COOKEVILLE – David K. Morgan credits his Tennessee Tech University education for a successful career as a certified public accountant. As a thank you to the department that prepared him to be a CPA and to the faculty who teach future accountants, Morgan established the David K. Morgan Endowed Accounting Faculty Award.
Thomas Payne, dean of Tech’s College of Business, says Morgan has been a long-time supporter, served on a number of advisory boards and worked with his accounting firm LBMC to recruit Tech students and provide accounting internships.
“David is a leader who builds bridges among people and institutions,” said Payne. “This generous gift provides a tangible way to recognize, reward and retain high-performing accounting faculty. In addition, the David K. Morgan Endowed Faculty Award will further enhance the reputation of the outstanding Tennessee Tech accounting program.”

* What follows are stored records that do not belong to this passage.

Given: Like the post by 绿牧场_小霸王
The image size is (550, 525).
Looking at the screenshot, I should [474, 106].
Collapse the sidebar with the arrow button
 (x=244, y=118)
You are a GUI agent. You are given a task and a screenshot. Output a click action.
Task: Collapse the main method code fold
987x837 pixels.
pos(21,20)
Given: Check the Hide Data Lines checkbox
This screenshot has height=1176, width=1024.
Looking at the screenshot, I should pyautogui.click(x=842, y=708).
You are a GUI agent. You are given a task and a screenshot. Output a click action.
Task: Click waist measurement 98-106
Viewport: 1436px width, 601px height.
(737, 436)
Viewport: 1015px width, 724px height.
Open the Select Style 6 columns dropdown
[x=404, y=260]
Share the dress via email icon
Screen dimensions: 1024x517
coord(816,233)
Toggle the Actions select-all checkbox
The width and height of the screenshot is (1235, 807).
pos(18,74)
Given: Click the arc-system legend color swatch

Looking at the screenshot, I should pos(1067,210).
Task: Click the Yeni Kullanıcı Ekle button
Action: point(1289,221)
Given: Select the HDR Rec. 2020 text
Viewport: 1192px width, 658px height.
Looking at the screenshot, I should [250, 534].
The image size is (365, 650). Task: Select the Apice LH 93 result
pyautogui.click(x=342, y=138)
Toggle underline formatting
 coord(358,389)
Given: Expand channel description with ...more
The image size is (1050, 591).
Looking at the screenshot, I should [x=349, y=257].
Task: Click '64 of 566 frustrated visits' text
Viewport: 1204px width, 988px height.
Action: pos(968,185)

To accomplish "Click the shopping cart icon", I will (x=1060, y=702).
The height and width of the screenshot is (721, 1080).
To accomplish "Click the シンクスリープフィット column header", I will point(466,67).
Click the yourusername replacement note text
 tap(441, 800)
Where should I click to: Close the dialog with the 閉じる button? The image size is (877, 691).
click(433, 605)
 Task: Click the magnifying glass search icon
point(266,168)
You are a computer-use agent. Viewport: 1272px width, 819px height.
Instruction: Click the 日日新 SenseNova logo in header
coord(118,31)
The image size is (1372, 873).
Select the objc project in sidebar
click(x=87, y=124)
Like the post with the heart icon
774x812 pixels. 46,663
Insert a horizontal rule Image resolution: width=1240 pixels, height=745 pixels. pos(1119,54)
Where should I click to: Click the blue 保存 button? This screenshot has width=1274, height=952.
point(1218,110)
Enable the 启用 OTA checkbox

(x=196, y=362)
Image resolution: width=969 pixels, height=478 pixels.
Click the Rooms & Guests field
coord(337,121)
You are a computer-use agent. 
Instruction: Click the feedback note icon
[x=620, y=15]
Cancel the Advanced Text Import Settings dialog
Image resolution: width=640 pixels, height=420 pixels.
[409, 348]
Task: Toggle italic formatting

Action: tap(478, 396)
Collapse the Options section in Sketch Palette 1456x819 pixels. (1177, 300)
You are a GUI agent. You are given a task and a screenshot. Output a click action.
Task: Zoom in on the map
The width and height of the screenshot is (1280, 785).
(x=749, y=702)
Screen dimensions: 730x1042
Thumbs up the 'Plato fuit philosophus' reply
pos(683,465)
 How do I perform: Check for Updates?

Morgan credits professors Don Cook, Joe Thorn, Ed Waters and James Barger for preparing him for a career in public accounting. However, he admits he didn’t know what a CPA was when he first enrolled at Tech.
“I grew up in a working-class family,” he explained. “My father worked in a factory, and my mother worked at Kmart. My parents wanted all of their sons to get an education. That was their goal and they made it happen – but it was a stretch. I got every scholarship and every loan I could to get through college.”
After graduating from Tech, Morgan passed the CPA exam and started his career at a firm in Nashville. Eventually, he would go on to establish Lattimore, Black, Morgan and Cain P.C., now known as LBMC. LBMC is a professional services CPA firm offering accounting, tax, audit and consulting services and a family of other companies offering professional services in human resources, staffing, technology, finance, healthcare and investments. Morgan and the other partners established the firm in 1984 with 12 employees. Today, it has grown to 750 employees and multiple offices in Tennessee and beyond.
For years, Morgan has supported Tech’s accounting faculty and international trips for accounting students. Now, he wants to do something on a larger scale. Morgan says he knows Tech can recruit accounting students, but the university needs faculty with advanced degrees in accounting to teach those students.
“I had a great collegiate experience at Tennessee Tech,” said Morgan. “And I had several professors who were great teachers and great people who inspired me to be a CPA. I hope students come out of Tech prepared to succeed in the world. I hope they advance in their careers and become partners in firms and do great work for their clients. The thing about public accounting is that we serve the public. Whether it’s businesses or individuals, they need the services we provide.”